No documento A psicanálise e o discurso da ciência (páginas 126-131)

4.2 O SUJEITO DA PSICANÁLISE E O SUJEITO DA CIÊNCIA

4.2.1 A CIÊNCIA POSSUI UM SUJEITO ?

Antes de prosseguirmos nesse ponto, há que se tratar a questão de saber se a ciência, de fato, possui um sujeito. Evidentemente, só assim ele poderá ser “forcluído”. Essa questão não é ingênua se considerarmos que um dos principais epistemólogos da ciência, Karl Popper, dedicou seus trabalhos – em especial o livro Conhecimento Objetivo – para libertar a ciência de qualquer consideração de caráter subjetivista. Para Popper, ao contrário, a ciência não possui “sujeito cognoscente”, o que lhe garantiria, então, ser totalmente objetiva.
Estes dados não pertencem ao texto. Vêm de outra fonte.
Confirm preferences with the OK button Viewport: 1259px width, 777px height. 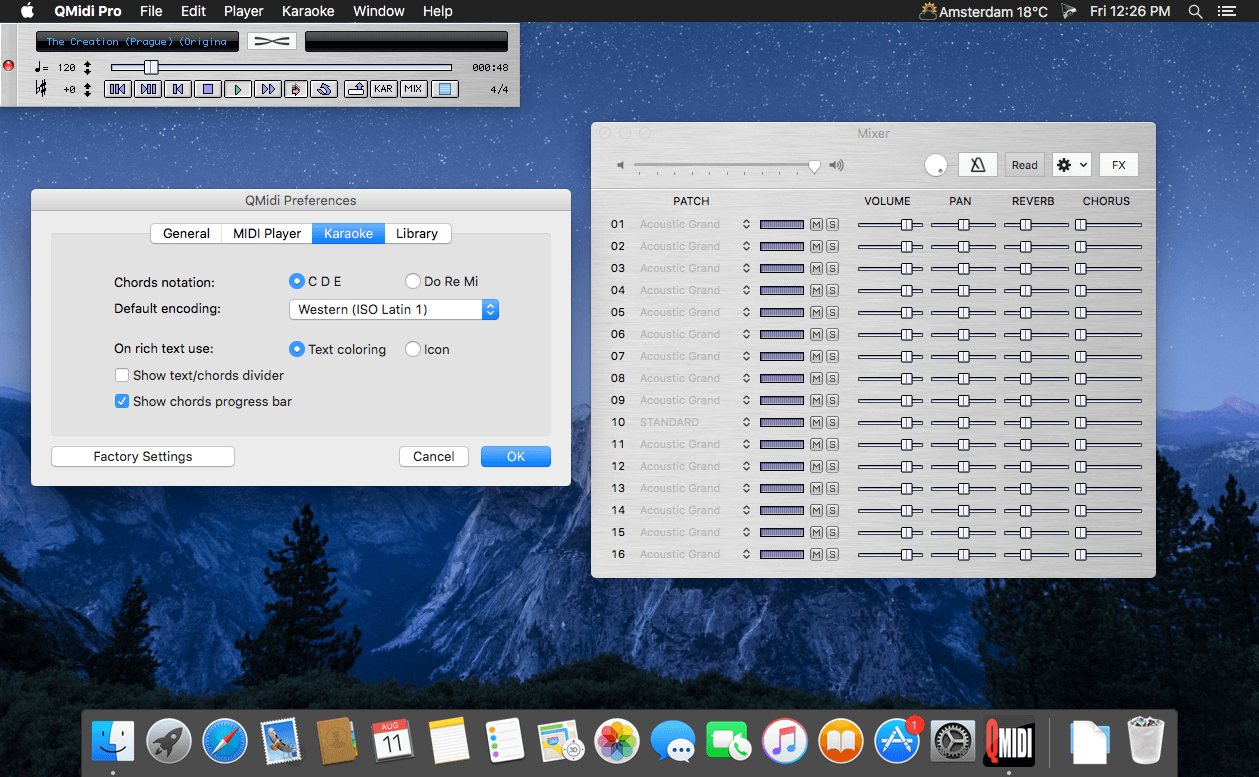[x=516, y=456]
Ora, Lacan não era alheio à dificuldade de sustentar sua afirmação de que o sujeito da psicanálise183 era o mesmo sujeito da ciência: “dizer que o sujeito sobre quem operamos em psicanálise só pode ser o sujeito da ciência talvez passe por um paradoxo.”184

183 O moi, em Lacan, apresenta características imaginárias; enquanto o sujeito (ou “je”) remete para a dimensão do simbólico, no sentido em que não há sujeito, em Lacan, senão como efeito da intervenção do significante no real. 184 LACAN, 1998b, p. 873.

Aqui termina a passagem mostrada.